**Instructions for the task:**
Where does the string "Authentication" occur in the records? Copy each line that holds it.

**Input data:**

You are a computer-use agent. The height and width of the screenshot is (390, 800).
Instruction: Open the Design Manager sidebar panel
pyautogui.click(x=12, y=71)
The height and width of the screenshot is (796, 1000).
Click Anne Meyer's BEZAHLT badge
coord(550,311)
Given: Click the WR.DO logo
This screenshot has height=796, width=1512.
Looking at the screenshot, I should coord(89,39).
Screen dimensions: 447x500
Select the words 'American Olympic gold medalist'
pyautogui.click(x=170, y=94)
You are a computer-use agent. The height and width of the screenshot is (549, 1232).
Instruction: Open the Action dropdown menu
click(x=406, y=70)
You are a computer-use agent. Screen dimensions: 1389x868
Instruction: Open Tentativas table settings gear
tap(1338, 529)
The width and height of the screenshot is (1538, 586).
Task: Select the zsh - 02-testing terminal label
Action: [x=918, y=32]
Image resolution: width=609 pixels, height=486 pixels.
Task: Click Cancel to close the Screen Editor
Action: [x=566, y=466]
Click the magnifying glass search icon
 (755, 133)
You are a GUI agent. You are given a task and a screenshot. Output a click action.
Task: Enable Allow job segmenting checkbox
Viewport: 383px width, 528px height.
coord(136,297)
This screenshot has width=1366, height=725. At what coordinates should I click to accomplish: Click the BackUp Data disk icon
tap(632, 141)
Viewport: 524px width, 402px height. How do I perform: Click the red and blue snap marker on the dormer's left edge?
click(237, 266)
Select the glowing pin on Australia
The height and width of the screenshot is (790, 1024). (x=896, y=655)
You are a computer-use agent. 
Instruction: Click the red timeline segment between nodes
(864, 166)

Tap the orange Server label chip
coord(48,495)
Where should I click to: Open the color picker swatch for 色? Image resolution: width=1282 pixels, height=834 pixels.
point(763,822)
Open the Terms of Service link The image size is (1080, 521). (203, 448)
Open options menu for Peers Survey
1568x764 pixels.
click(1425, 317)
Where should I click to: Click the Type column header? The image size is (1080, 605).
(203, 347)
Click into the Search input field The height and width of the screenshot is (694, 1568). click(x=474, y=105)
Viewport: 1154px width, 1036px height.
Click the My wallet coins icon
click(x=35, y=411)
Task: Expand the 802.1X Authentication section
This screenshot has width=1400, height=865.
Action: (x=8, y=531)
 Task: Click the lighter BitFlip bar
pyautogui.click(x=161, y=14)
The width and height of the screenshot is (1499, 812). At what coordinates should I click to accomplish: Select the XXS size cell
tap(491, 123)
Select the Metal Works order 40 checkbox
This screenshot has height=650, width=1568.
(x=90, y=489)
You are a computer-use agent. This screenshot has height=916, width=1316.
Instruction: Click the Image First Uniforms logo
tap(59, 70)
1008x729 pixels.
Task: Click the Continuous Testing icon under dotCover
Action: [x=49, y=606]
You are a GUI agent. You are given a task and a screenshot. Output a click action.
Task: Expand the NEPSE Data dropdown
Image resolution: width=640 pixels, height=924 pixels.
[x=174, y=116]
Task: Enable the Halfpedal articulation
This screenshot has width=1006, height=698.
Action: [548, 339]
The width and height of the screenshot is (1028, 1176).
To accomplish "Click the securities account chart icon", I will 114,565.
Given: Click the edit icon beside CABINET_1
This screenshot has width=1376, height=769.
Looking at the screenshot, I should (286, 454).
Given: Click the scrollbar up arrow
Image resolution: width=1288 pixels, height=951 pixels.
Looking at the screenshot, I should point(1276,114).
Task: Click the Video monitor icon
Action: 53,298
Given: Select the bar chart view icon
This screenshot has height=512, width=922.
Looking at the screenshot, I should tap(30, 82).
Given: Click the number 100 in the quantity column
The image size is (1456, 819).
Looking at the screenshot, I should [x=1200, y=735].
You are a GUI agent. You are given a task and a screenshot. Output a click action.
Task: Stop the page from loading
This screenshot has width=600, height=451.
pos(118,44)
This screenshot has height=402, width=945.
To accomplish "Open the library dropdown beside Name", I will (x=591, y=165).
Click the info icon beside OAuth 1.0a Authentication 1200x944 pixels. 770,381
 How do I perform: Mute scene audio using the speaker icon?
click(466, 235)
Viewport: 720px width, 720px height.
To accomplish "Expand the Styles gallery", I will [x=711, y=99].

**Finished task:**
Task: Expand the 802.1X Authentication section
Click the info icon beside OAuth 1.0a Authentication 1200x944 pixels. 770,381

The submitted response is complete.